ERGİNSOY, Cavit (1924-1967) Türk fizik bilgini. Yarı iletkenler konusunda çalışmış, yüklü taneciklerin kristallerde kanatlanmasına ilişkin bir kuram geliştirmiştir.
Ankara’da doğdu, 6 Aralık 1967’de aynı kentte öldü. 1946’da Londra Üniversitesi’nden elektrik mühendisliği dalında diplomasını, 1952’de aynı üniversiteye bağlı Queen Mary College’dan fizik dalında doktora derecesini aldı. Türkiye’ye dönüşünde Sarıyer Barajı projesinde görevlendirilen ve Etibank’ın Atom Enerjisi Etüd Dairesi Başkanlığı’nı üstlenen Erginsoy, 1957-1958 ders yılında İstanbul Teknik Üniversitesi’nde öğretim görevlisi olarak bulunduktan sonra, 1962’ye değin Viyana’daki IAEA’da (International Atomic Energy Agency/ Uluslararası Atom Enerjisi Ajansı) uzman ve danışman olarak çalıştı. Aynı yıl, katı hal fiziği alanında araştırmalar yapmak amacıyla ABD’dekiBrookhavenNational Laboratory’ ye (BNL) geçti. Üç yıl sonra, katı hal fiziği araştırma grubunun üyesi olarak BNL’nin sürekli kadrosuna alındı. 1967’de Ortadoğu Teknik Üniversitesi’nin (ODTÜ) çağrısı üzerine konuk profesör olarak Türkiye’ye dönen ve öğretim görevinin yanı sıra dekan yardımcılığını da üstlenen Erginsoy’a, öldüğü yıl, Temel Bilimler dalında TÜBİTAK Bilim Ödülü verildi. Doktora konusu olarak yarı iletkenlik olgusunu seçen Erginsoy, germanyum ve silisyumun bu tür özelliklerine ilişkin deneysel çalışmalarını sürdürürken konunun kuramsal yönüne de eğilmişti. Kısa sürede kendi çabalarıyla öğrendiği kuvantum mekaniğini, yarı iletkenlerdeki yük taşıyıcıların yabancı atomlardan saçılmasına uyguladı ve dünya fizik literatürüne Erginsoy’un adıyla geçen saçılma formülünü elde etti. Türkiye’ye döndükten sonra çalışmalarım atom enerjisi alanında yoğunlaştırarak, Türkiye’de kurulacak ilk araştırma reaktörünün hazırlıklarını gerçekleştirdi. Aynı dönemde ITÜ ve ODTÜ’de reaktör fiziği derslerini de üstlenmişti. NATO Bilim Konseyi’ne Türk delegesi olarak katılan Erginsoy, IAEA’daki danışmanlık görevi sırasında tanıştığı katı hal fizikçilerinin yüreklendirmesiyle ilgisini yeniden bu alana yöneltti ve BNL’nin araştırma ekibine katıldı. Yüklü parçacıkların kristallerden geçerken gösterdiği özellikleri tam olarak açıklayan ve kendisine uluslararası ün kazandıran “kanallanma” kuramı bu araştırmalardan doğdu.
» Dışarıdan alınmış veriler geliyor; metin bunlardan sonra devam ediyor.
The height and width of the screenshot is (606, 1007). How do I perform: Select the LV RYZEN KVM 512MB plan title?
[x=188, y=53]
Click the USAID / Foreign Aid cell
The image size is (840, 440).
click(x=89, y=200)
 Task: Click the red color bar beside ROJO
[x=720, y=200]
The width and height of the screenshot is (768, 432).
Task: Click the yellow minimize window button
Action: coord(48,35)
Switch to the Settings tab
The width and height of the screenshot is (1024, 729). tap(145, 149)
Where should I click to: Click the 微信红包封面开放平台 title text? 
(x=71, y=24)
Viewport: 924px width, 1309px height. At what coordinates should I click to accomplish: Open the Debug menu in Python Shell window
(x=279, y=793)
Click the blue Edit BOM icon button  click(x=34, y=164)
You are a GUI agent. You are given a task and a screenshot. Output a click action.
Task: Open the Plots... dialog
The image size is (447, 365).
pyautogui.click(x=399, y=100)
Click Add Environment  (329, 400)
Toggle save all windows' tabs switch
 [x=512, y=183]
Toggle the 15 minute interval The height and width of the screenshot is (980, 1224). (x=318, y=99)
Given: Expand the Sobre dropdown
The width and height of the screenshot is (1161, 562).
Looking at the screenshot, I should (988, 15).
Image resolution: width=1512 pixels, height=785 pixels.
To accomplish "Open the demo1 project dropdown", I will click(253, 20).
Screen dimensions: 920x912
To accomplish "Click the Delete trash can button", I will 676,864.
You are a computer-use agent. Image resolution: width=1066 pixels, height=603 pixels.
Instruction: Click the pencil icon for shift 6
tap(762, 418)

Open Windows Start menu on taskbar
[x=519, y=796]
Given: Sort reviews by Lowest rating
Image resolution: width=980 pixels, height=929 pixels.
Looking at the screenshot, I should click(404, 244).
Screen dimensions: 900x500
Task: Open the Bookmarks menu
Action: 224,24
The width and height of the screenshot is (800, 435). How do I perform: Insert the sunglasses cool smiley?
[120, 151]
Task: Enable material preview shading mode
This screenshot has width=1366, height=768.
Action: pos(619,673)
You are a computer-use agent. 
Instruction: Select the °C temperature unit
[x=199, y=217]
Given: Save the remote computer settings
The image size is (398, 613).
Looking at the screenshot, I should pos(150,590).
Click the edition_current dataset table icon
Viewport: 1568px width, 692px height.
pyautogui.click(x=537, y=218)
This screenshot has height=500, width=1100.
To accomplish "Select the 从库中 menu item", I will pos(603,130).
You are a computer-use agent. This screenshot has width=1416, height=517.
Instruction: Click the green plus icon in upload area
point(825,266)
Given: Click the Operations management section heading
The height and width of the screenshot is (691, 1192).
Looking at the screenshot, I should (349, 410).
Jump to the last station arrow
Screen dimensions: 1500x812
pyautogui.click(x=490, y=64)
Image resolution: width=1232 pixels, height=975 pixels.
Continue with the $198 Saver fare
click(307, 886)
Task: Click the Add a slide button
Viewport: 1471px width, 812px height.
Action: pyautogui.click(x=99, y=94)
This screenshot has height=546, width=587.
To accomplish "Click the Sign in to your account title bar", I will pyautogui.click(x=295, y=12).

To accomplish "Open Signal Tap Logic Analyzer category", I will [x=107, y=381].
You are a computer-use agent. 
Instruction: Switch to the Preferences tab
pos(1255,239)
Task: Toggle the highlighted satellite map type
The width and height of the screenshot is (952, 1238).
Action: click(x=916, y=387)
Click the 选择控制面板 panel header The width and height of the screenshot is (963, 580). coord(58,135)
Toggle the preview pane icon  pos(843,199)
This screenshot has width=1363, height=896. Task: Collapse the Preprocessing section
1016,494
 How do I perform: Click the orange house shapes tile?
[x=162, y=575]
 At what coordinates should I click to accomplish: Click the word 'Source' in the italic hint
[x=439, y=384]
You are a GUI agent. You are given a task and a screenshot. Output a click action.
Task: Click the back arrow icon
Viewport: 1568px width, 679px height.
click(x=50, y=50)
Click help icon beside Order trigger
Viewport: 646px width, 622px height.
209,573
Bulundukları kristal içindeki iletkenlik elektronları “gazı”nı oluşturarak artı iyonlara dönüşen atomlar, kristalin yapısal düzeni gereğince bazı doğrultularda “geometrik kanallar” görünümünü gösterir. Yüklü taneciklerin, örneğin protonların iletken kristallerden bazı doğrultularda daha kolay geçişini açıklayan kanallanma kuramına göre, artı yüklü iyonların bir duvar gibi sınırladığı geometrik kanallar, kendi doğrultularında gelen bir protonu her yandan iterek kanaldan çıkmasını ya da bir atoma çarparak sapmasını engeller. Böylece, geometrik olan kanal yapısı fiziksel olarak da etkisini gösterir. Kristale gönderilen bir proton demeti bu kanallara yöneltildiğinde, kristalin yapısal özelliklerine bağlı olarak daralan bir demet halinde kristalden çıkar. Gönderilen proton demetinin yönündeki küçük sapmalar, çıkan demetin şiddetinde çok büyük düşüşlere yol açar.
Kristalde kanallanan parçacık yörüngelerinin bu kuram yardımıyla tam olarak belirlenebilmesi, bir yandan kristal yapının daha iyi anlaşılabilmesine, öte yandan yabancı atomların varlığının ve yerinin kolayca saptanabilmesine olanak sağlayarak katı hal fiziğinde yeni gelişmelere ortam hazırlamıştır.